Japanese prosecutors on Friday charged the man suspected of murdering former Prime Minister Shinzo Abe last July after the suspect was found fit to stand trial after a lengthy psychiatric evaluation.
Tetsuya Yamagami, 42, was arrested immediately after the incident in Nara, western Japan, where the former Japanese leader was speaking at an outdoor campaign rally when he was shot dead.
“He was charged today” with “murder and violating the law” on arms control, a spokesman for the Nara court told AFP, confirming information from Yomiuri daily and Kyodo agency.
Mr. Yamagami faces the death penalty if found guilty.
Earlier this week, Japanese television networks aired footage showing him being transferred to a Nara police station from a detention center in the nearby metropolis of Osaka, where he had been undergoing a psychiatric evaluation for the past five months.
Shinzo Abe, Japan’s prime minister in 2006-2007 and 2012-2020, was allegedly targeted by Mr Yamagami for his alleged links to the Moon sect, also known as the Unification Church.
The suspect resented this group, to which his mother would have made very large donations in the past and ruined her family.
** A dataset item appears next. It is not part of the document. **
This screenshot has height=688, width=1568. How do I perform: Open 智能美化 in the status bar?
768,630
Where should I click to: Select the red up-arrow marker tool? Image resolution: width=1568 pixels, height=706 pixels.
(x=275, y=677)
According to local media, his psychiatric evaluation focused on his relationship with his mother and his family environment.
Big scandal in Japan
Shinzo Abe, whose controversial state funeral was held in Japan last September, was not a member of the Unification Church.
But in particular, in 2021 he had attended a symposium organized by a group belonging to this sect, like other political figures, including former American President Donald Trump.
This religious organization was founded by Sun Myung Moon in Korea in 1954 and developed strongly in the 1970s and 1980s, including in Japan.
What now calls itself the “Family Alliance for World Peace and Unification” has denied any wrongdoing and has pledged to prevent “excessive” donations from its members.
Abe’s murder has sparked a series of revelations about the religious group’s ties to many Japanese lawmakers, and helped lower the popularity ratings of the government of Liberal Democratic Party leader Fumio Kishida since last summer (PLD, conservative right), like Abe before him to break in.
Mr. Kishida ordered a government investigation that could lead to an order to disband the Moon sect under Japan’s Religious Organizations Law. This order would cause it to lose its tax exemptions, but without ceasing its activities.